I need to take a single cell and exponentiall duplicate it over time ( 1 cell turns into 2 cells, 2 cells turn into 4 cells, 4 cells turn into 8 cells and so on)
Once I figure out how to do the exponential growth, I need to introduce mutations (which could most likely be a repeat of the first animation with a color difference)
One thing I'm trying to avoid is just "popping" on new cells, I would like to duplicate them out of existing cells.
In terms of creating exponentially more cells, you could use particle collision events to handle that, maybe? If at every collision a particle splits into two, you've got your growth. If you want a detailed animation of the cells dividing, that's trickier, of course... you might be able to work something out with animated instancing, but I don't know.
How many cells do you want to show at a maximum? If it's a large number, then I'd guess you're going to be looking at a multi-stage approach, with one method for the first pair of cells and a completely different method to show the growth later on at a lower magnification...
One of the tricky parts is that the view stays at a consistent magnifications. And we have to show one cell becoming two and then do that on an exponential scale. Although we don't have to show it on screen, we have to allude to the creation of 65000 bacteria.
I imagine what your saying to be very complicated. I imagine a squishy cell that stretches and squashes then pops into 2 cells and so on and so forth in 3d space. This is fairly complicated.

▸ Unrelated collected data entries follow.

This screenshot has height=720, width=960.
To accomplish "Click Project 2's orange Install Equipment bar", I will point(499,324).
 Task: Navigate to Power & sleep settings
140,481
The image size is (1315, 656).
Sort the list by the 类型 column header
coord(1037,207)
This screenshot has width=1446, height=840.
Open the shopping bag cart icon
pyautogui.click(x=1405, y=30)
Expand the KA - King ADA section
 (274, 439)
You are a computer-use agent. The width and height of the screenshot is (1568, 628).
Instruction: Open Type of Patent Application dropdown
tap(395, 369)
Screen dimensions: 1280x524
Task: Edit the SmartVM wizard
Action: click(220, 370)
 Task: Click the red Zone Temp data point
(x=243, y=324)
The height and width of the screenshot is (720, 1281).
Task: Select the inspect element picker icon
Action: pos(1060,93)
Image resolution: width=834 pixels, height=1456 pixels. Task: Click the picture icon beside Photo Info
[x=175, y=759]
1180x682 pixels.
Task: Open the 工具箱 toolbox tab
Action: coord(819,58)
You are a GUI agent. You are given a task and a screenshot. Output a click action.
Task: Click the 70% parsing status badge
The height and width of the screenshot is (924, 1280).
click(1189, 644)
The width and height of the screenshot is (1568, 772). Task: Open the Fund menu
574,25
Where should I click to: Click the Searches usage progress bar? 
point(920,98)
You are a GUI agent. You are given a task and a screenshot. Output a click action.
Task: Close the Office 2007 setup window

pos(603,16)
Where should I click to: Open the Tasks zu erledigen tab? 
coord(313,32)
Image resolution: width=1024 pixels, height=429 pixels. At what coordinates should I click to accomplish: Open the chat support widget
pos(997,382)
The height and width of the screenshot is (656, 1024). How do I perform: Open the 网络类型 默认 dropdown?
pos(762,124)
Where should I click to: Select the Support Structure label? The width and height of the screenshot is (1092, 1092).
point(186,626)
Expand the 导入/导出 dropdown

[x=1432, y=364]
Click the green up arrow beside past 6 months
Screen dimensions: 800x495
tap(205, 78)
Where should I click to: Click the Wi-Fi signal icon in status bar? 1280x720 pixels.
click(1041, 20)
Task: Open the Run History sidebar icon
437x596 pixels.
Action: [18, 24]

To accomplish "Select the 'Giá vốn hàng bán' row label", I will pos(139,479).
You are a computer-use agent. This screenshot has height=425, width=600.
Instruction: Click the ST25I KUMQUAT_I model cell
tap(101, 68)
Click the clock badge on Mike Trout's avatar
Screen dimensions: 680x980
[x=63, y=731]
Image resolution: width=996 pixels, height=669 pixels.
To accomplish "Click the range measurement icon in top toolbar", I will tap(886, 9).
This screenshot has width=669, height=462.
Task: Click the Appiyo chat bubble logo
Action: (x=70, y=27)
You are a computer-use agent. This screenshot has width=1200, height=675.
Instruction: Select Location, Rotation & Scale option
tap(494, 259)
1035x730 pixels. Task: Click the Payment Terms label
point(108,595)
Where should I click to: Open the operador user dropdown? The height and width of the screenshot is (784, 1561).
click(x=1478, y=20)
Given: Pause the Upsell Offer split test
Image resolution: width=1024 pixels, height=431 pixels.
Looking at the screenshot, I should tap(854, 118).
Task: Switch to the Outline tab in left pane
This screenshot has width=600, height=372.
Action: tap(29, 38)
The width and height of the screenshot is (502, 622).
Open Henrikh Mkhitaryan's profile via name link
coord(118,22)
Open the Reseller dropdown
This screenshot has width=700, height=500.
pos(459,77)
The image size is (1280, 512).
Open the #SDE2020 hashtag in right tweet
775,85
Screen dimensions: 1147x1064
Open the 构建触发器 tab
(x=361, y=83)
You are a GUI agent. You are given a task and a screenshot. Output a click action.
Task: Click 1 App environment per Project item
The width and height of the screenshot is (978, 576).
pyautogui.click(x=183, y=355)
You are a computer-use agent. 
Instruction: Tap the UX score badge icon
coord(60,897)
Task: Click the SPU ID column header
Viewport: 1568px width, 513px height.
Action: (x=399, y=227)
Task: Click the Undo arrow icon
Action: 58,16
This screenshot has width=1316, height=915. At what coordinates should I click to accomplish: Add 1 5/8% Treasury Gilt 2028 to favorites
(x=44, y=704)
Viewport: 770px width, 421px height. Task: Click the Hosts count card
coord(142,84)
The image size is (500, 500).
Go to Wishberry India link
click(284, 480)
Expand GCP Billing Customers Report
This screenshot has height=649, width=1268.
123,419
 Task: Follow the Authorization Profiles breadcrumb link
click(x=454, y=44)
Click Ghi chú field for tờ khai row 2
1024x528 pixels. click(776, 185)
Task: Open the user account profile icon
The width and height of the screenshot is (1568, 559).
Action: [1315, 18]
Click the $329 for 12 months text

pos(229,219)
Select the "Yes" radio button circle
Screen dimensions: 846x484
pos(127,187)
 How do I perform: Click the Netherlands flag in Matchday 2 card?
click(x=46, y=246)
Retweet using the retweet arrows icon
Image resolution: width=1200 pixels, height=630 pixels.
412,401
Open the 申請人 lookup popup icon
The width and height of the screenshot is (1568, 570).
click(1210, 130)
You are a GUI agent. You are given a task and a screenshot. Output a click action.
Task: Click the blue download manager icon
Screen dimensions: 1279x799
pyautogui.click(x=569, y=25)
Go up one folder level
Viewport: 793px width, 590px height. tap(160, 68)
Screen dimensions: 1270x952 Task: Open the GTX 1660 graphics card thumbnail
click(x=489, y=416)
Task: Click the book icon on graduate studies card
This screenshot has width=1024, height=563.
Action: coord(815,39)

If they don't squash and stretch you could write a fairly simple sphrand based script that randomizes there placement and toggles there visibility for instance in a radial fashion via time or something similar? Then after this works then add a global deformer like wave etc. to the whole group?
Also you could probably setup a simple particle omni emission that would could look similar to the exponential cellular division and use 1 cell as your instance for the particle?